TSCure is generally used by the TSA as our umbrella term for all the research we do. We had already updated our strapline to say that the TSA looked to offer ‘hope for today and a cure for tomorrow’ and it seemed that this was within our grasp. At the 2014 Family Day, in the light of the 70th anniversary of D-Day, I asked Dr Chris Kingswood if our quest to find a cure for TSC was compared to the progress of the Second World War, would it be fair to say that we had reached D-Day? Chris’s reply was both memorable and encouraging beyond all my expectations. He said that we were well beyond D-Day. We had crossed the Rhine and were racing towards Berlin. This was my most memorable moment in the TSA. It still brings tears to my eyes.   
It is a difficult balance to keep, between being excited by the prospect of a cure tomorrow and acknowledging th e great difficulties many of our members face and need support with today.
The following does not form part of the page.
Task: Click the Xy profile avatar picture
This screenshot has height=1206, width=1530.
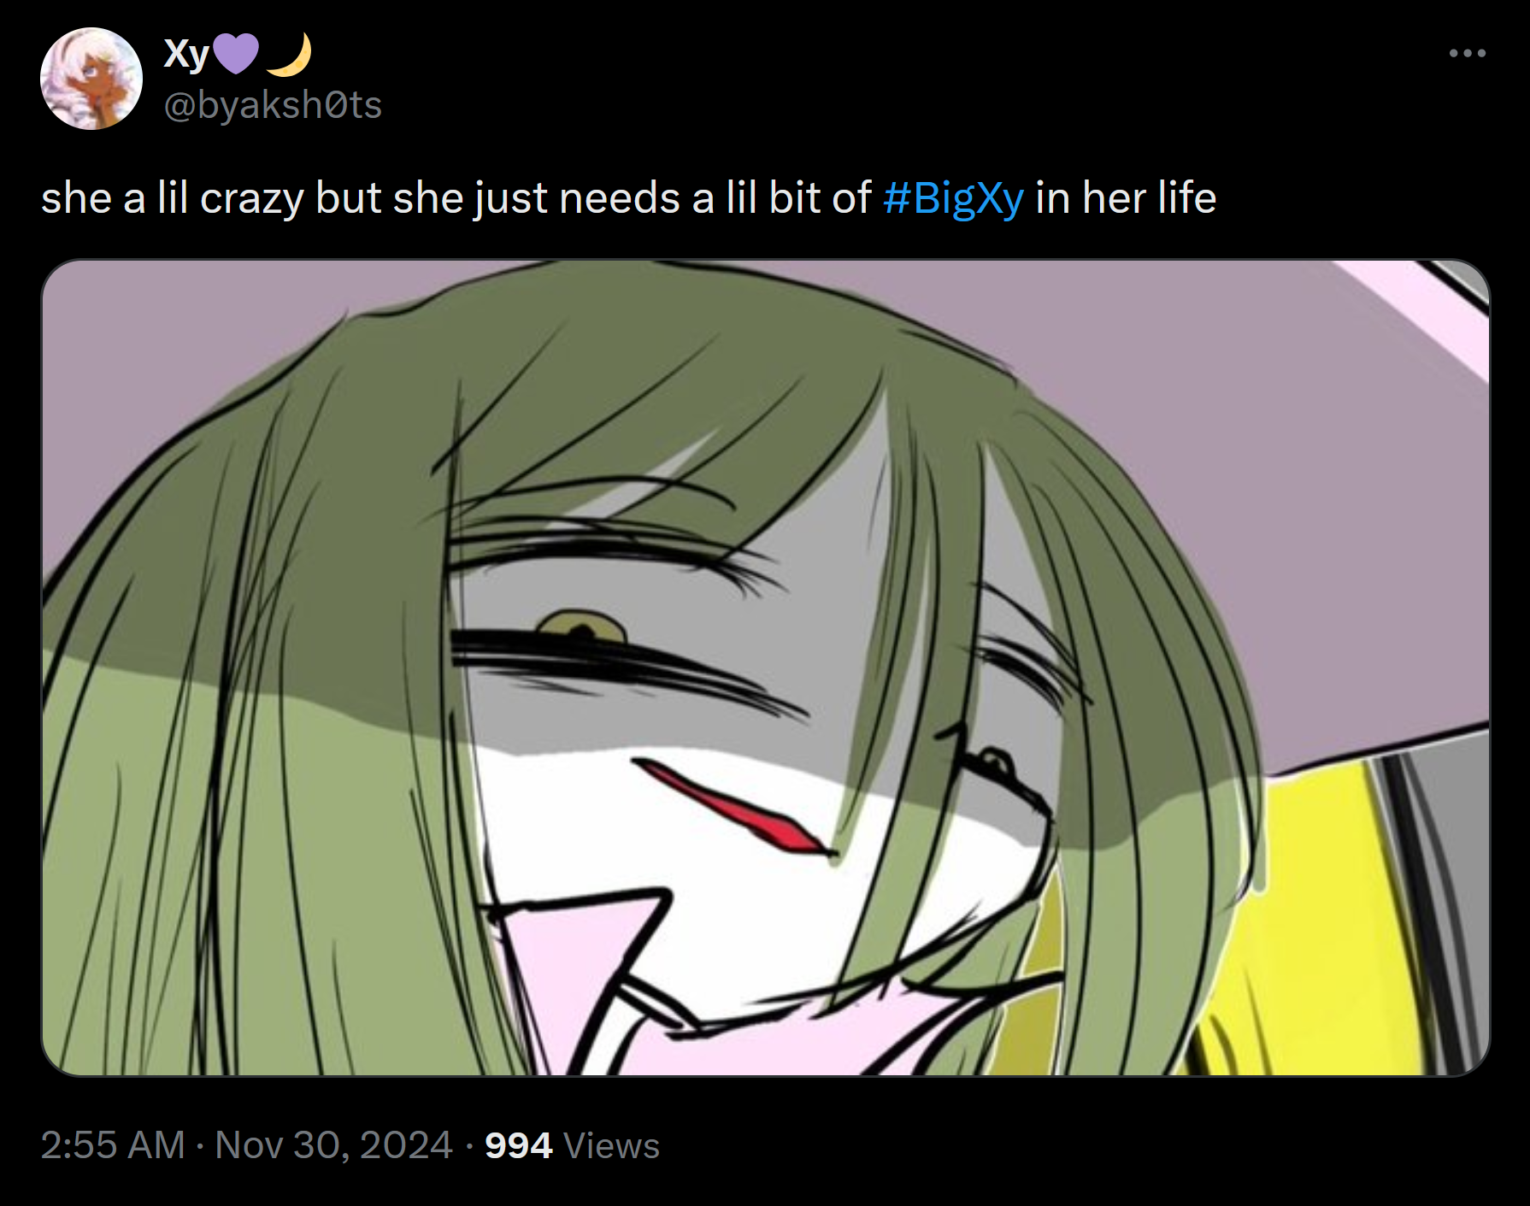Action: click(91, 79)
We continually wrestle too with the long time-lines associated with research and not raising expectations that we cannot yet deliver. We may not have been able to offer a cure to our founder generation’s children or grand-children but there is every hope that we may have ‘reached Berlin’ in time to transform the outlook of their great-grand-children.   
If a cure for TSC is defined as stopping its adverse effects, then this is almost within our grasp.   Current treatments (the mTOR inhibitors Everolimus and Sirolimus, and early control of infantile spasms with Vigabatrin) are already beginning to show great benefit, and a low risk of serious harm in the very young. We need drug studies to show us exactly what the benefit/risk ratio is before recommending their routine use for infants and children when they are first diagnosed.   However, it is likely that many of the worst problems caused by TSC could be prevented in this way.  International TSCure, the international early-intervention programme supported by the TSA, is being designed to trial giving Everolimus at diagnosis, itself made so much easier by the genetic research work that identified the gene mutations TSC1 and TSC2. 
TSCampaign, which had been brilliantly led by Jayne Spink who understood how NICE and NHSE worked, and dynamically supported by Emma Damian-Grint and our social media communications has delivered real success. Our #fight4treatment, has delivered access to Everolimus for SEGA and AML.  We are currently working on securing access to Everolimus for epilepsy and Louise Fish, our CEO appointed to succeed Jayne, has submitted a compelling case to NICE. 
The arrival of Louise confirms the wisdom of the decision to let the TSA develop into a CEO-led organisation. She has been able to pick up a set of structures and team of people who have direction and purpose. She is also able to review our strategic plan and re-focus it in the light of our progress to date.  It looks as if the great progress we have made with TSCure and TSCampaign will enable a greater focus on delivering TSCare in the years leading up to 2020. Our 2016 Membership Survey has highlighted the need of many in our community for emotional support. This is a need we are now urgently looking to address. 
All in all, I have had the privilege of being Chair of the TSA at a most exciting time in its 40 year history.  It has been a time when we have had the resources and organisation to make bold strides in taking the Association forward.  More exciting times lie ahead.  Recent advances in genomics will soon help us work out why some of our community are more seriously affected than others.  The recent developments in gene editing offer the prospect of repairing the cause of the TSC at source rather than medicating the consequences of the mutations. So whilst I am sure there will be plenty of challenges ahead, I am convinced that we are well placed to take them on and look forward to supporting my successors in doing so. We will be even better placed if you have gifts and skills to offer and are prepared to say ‘yes’ too.